Records for this exercise:

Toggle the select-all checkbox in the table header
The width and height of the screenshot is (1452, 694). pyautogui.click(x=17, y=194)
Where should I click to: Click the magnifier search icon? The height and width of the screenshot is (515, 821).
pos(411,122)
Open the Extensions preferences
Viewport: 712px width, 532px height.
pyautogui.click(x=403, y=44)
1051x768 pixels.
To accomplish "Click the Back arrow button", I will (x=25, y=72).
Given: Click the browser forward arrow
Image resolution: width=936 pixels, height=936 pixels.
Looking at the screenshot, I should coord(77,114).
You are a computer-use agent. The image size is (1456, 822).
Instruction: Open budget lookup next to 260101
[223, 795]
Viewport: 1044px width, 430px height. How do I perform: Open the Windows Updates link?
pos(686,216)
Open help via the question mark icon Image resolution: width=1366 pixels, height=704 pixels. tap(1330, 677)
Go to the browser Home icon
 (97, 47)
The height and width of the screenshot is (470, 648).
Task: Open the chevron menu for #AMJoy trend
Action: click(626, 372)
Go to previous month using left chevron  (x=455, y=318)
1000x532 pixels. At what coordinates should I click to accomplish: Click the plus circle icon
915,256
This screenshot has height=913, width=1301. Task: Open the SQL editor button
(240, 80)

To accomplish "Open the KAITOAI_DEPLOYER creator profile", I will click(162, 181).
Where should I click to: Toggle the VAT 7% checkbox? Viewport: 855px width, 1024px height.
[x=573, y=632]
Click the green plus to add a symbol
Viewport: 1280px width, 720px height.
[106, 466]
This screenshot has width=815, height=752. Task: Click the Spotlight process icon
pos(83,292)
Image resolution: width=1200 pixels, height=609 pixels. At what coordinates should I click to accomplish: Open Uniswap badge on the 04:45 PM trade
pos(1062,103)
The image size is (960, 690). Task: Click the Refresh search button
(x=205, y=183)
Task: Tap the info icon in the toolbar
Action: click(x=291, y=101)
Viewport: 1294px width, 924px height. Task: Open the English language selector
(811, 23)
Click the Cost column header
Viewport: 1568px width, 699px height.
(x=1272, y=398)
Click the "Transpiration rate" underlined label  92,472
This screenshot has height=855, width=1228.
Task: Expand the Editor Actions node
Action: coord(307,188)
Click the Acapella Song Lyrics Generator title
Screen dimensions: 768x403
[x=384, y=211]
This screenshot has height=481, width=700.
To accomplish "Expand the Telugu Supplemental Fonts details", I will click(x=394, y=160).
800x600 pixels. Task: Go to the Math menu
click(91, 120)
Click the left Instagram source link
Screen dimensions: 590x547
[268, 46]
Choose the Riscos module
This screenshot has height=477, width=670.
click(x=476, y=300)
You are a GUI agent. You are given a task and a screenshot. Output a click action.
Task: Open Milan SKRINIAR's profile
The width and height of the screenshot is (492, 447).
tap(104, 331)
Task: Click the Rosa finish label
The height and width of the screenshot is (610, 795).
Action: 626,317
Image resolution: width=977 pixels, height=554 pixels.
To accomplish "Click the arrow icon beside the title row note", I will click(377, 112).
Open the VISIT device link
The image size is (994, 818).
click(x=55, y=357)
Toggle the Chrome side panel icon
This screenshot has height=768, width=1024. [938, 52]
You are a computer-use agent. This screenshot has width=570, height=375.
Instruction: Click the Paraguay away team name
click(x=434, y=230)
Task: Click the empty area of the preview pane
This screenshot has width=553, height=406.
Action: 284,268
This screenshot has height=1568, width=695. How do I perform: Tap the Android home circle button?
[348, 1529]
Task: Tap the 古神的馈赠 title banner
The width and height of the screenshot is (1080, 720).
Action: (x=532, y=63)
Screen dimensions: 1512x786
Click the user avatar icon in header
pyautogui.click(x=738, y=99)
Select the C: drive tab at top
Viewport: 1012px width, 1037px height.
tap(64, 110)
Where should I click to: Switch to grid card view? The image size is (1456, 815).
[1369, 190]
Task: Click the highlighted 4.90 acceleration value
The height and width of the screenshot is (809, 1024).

What is being asked:
Rewrite the records above, replacing "Image resolution" with "Screen size" wherever it occurs and leaving everything else unchanged.

Solution to this exercise:
Toggle the select-all checkbox in the table header
The width and height of the screenshot is (1452, 694). pyautogui.click(x=17, y=194)
Where should I click to: Click the magnifier search icon? The height and width of the screenshot is (515, 821).
pos(411,122)
Open the Extensions preferences
Viewport: 712px width, 532px height.
pyautogui.click(x=403, y=44)
1051x768 pixels.
To accomplish "Click the Back arrow button", I will (x=25, y=72).
Given: Click the browser forward arrow
Screen size: width=936 pixels, height=936 pixels.
Looking at the screenshot, I should coord(77,114).
You are a computer-use agent. The image size is (1456, 822).
Instruction: Open budget lookup next to 260101
[223, 795]
Viewport: 1044px width, 430px height. How do I perform: Open the Windows Updates link?
pos(686,216)
Open help via the question mark icon Screen size: width=1366 pixels, height=704 pixels. tap(1330, 677)
Go to the browser Home icon
 (97, 47)
The height and width of the screenshot is (470, 648).
Task: Open the chevron menu for #AMJoy trend
Action: click(626, 372)
Go to previous month using left chevron  (x=455, y=318)
1000x532 pixels. At what coordinates should I click to accomplish: Click the plus circle icon
915,256
This screenshot has height=913, width=1301. Task: Open the SQL editor button
(240, 80)

To accomplish "Open the KAITOAI_DEPLOYER creator profile", I will click(162, 181).
Where should I click to: Toggle the VAT 7% checkbox? Viewport: 855px width, 1024px height.
[x=573, y=632]
Click the green plus to add a symbol
Viewport: 1280px width, 720px height.
[106, 466]
This screenshot has width=815, height=752. Task: Click the Spotlight process icon
pos(83,292)
Screen size: width=1200 pixels, height=609 pixels. At what coordinates should I click to accomplish: Open Uniswap badge on the 04:45 PM trade
pos(1062,103)
The image size is (960, 690). Task: Click the Refresh search button
(x=205, y=183)
Task: Tap the info icon in the toolbar
Action: click(x=291, y=101)
Viewport: 1294px width, 924px height. Task: Open the English language selector
(811, 23)
Click the Cost column header
Viewport: 1568px width, 699px height.
(x=1272, y=398)
Click the "Transpiration rate" underlined label  92,472
This screenshot has height=855, width=1228.
Task: Expand the Editor Actions node
Action: coord(307,188)
Click the Acapella Song Lyrics Generator title
Screen dimensions: 768x403
[x=384, y=211]
This screenshot has height=481, width=700.
To accomplish "Expand the Telugu Supplemental Fonts details", I will click(x=394, y=160).
800x600 pixels. Task: Go to the Math menu
click(91, 120)
Click the left Instagram source link
Screen dimensions: 590x547
[268, 46]
Choose the Riscos module
This screenshot has height=477, width=670.
click(x=476, y=300)
You are a GUI agent. You are given a task and a screenshot. Output a click action.
Task: Open Milan SKRINIAR's profile
The width and height of the screenshot is (492, 447).
tap(104, 331)
Task: Click the Rosa finish label
The height and width of the screenshot is (610, 795).
Action: 626,317
Screen size: width=977 pixels, height=554 pixels.
To accomplish "Click the arrow icon beside the title row note", I will click(377, 112).
Open the VISIT device link
The image size is (994, 818).
click(x=55, y=357)
Toggle the Chrome side panel icon
This screenshot has height=768, width=1024. [938, 52]
You are a computer-use agent. This screenshot has width=570, height=375.
Instruction: Click the Paraguay away team name
click(x=434, y=230)
Task: Click the empty area of the preview pane
This screenshot has width=553, height=406.
Action: 284,268
This screenshot has height=1568, width=695. How do I perform: Tap the Android home circle button?
[348, 1529]
Task: Tap the 古神的馈赠 title banner
The width and height of the screenshot is (1080, 720).
Action: (x=532, y=63)
Screen dimensions: 1512x786
Click the user avatar icon in header
pyautogui.click(x=738, y=99)
Select the C: drive tab at top
Viewport: 1012px width, 1037px height.
tap(64, 110)
Where should I click to: Switch to grid card view? The image size is (1456, 815).
[1369, 190]
Task: Click the highlighted 4.90 acceleration value
The height and width of the screenshot is (809, 1024).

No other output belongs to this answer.